Libra Internet Bank
- Type: Private company
- Industry: Finance and banking
- Predecessor: Libra Bank (2011)
- Founded: 1996
- Headquarters: Bucharest
- Number of locations: ▲59 branches (2025)
- Area served: Romania
- Key people: Cristina-Carmen Mahika-Voiconi (general manager) Radu Gratian Ghetea (chairman of the board)
- Services: Banking
- Net income: ▲324 million lei (2025)
- Total assets: ▲13902 million lei (2025)
- Total equity: 512.6 million lei (2025)
- Owner: New Century Holdings
- Number of employees: ▲1386 (2025)
- Website: librabank.ro

= Libra Internet Bank =

Romanian company

Libra Internet Bank is a bank from Romania founded in 1996. The bank has a niche strategy, specializing in areas such as liberal professions, real estate, and agribusiness.

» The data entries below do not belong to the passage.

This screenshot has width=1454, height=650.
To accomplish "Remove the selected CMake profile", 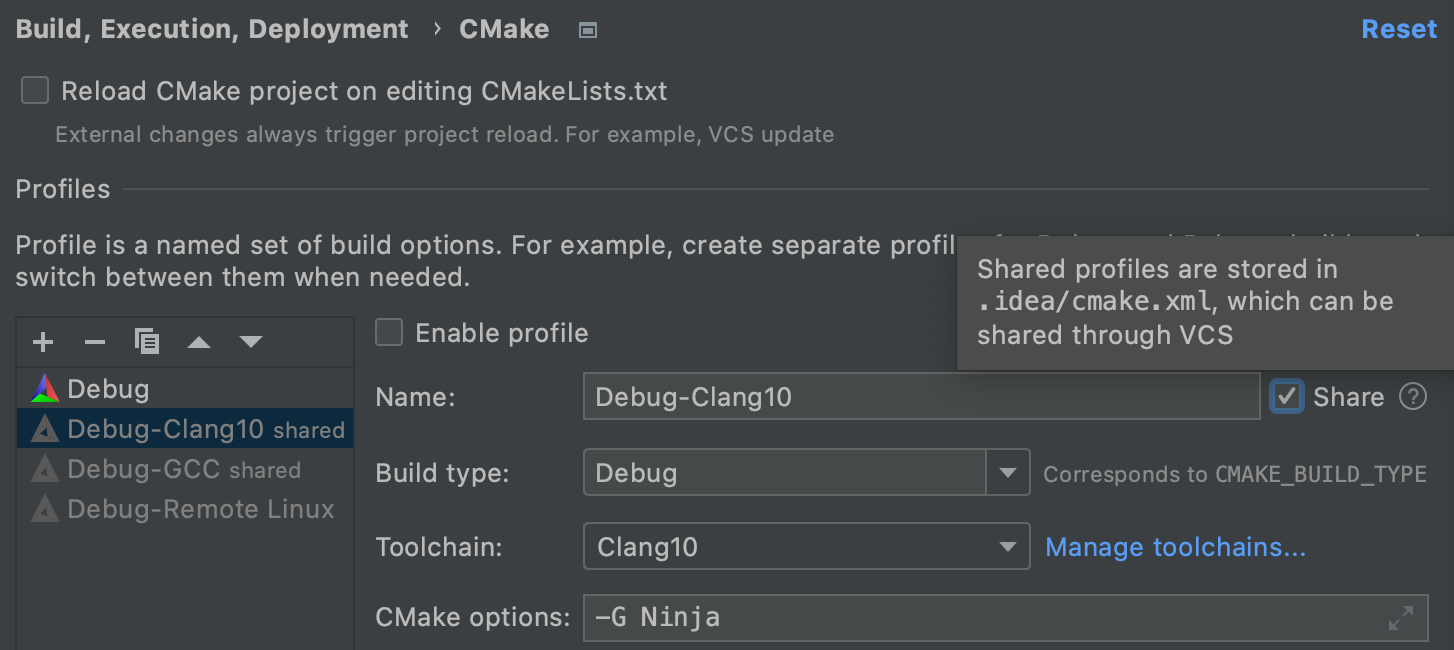I will [95, 343].
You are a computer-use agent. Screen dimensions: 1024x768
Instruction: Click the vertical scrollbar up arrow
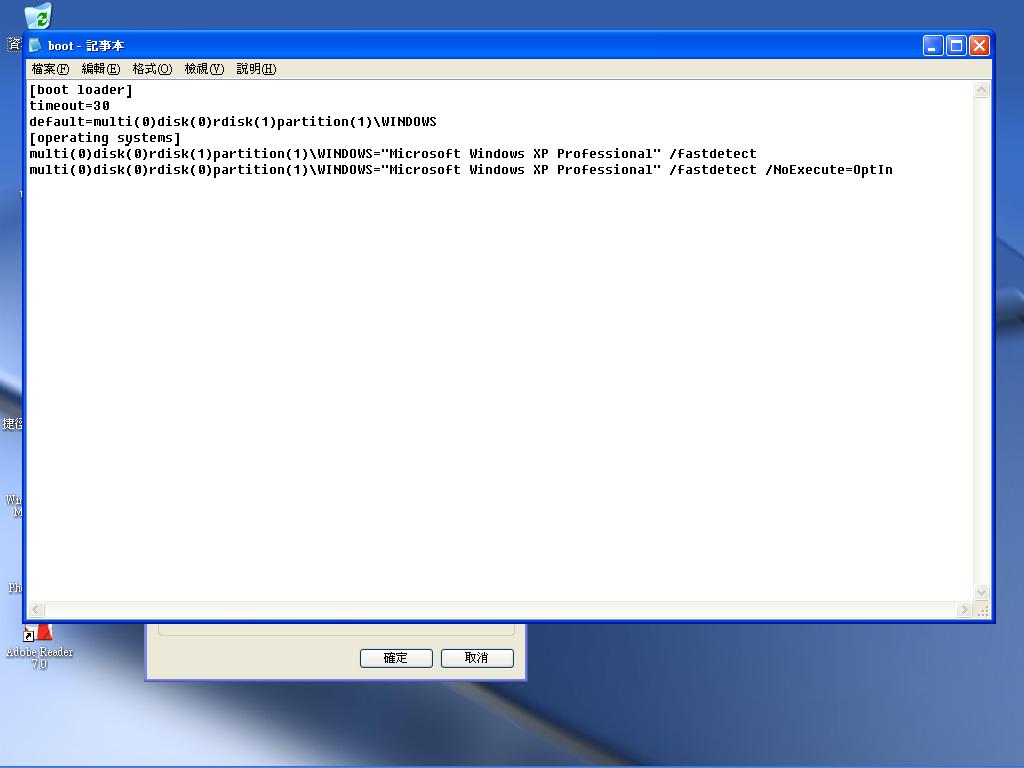pyautogui.click(x=981, y=90)
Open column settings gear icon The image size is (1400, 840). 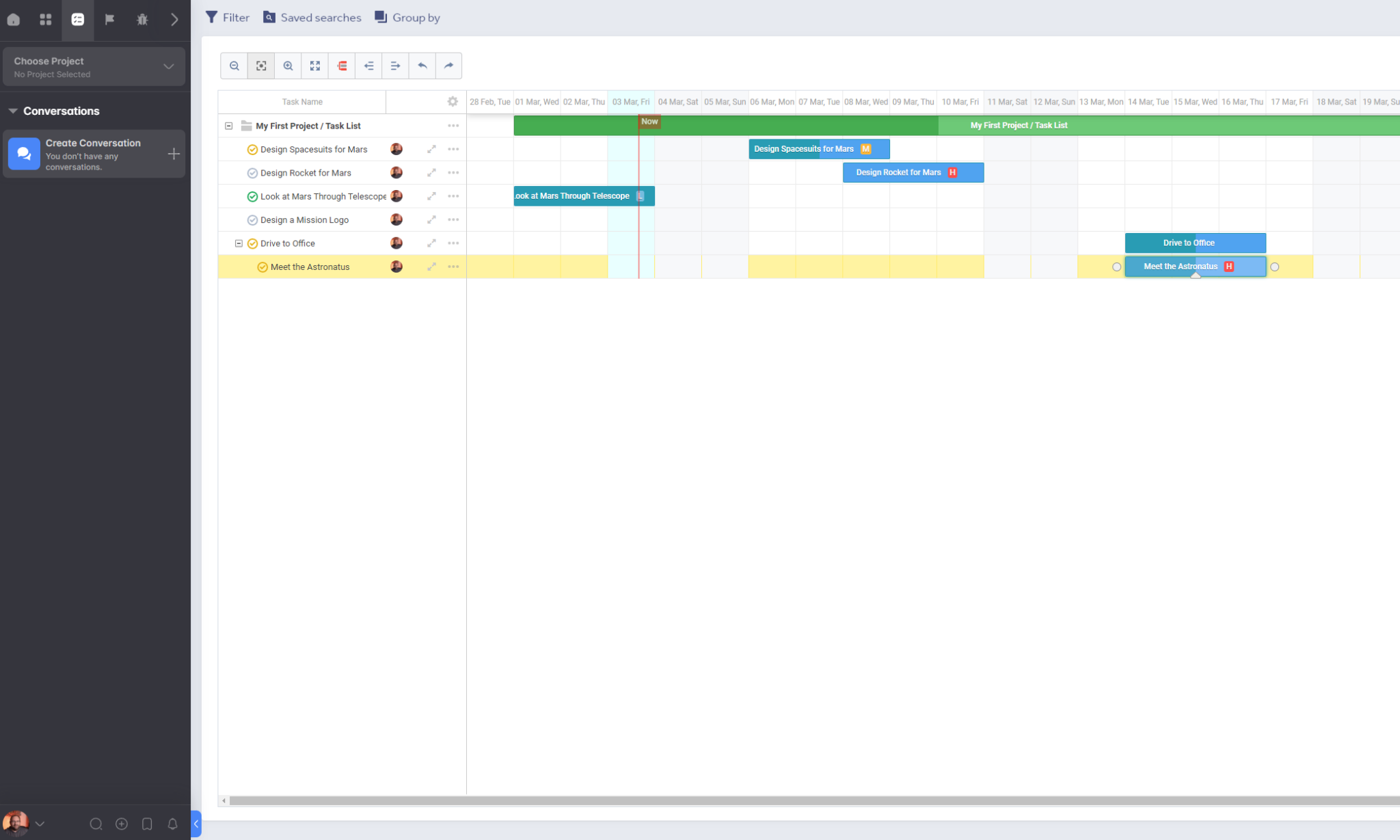click(453, 102)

Libra Internet Bank is a bank authorized to perform all activities specific to a commercial bank and some activities related to capital markets. Additionally, the bank is a member of SWIFT, shareholder of SNCDD, Transfond, and the Credit Bureau. The bank is a settlement agent for Financial Investment Services Companies (SSIF), intermediary on the secondary market for government securities, and depository for an investment fund.

Libra Internet Bank has issued bonds that are traded on the main segment of the Bucharest Stock Exchange.

==History==
- 2022: Winning the best employer award in the financial sector for the third consecutive year
- 2020: Partnerships with the most important international fintechs active in Romania
- 2016: First 100% online credit in Romania
- 2014:
  - Niche strategy: real estate developers for residential projects
  - First 100% online account in Romania
- 2012: Niche strategy: Agribusiness
- 2004: Niche strategy: Liberal professions
- 2003: From May 2003, it became a member of the American investment group New Century Holdings (NCH).
- 1998: Becomes a member of the Romanian Association of Banks in February
- 1997: Becomes operational
- 1996: Founded, with Viorel Cataramă and former Minister of Defense, Victor Babiuc among the founding members.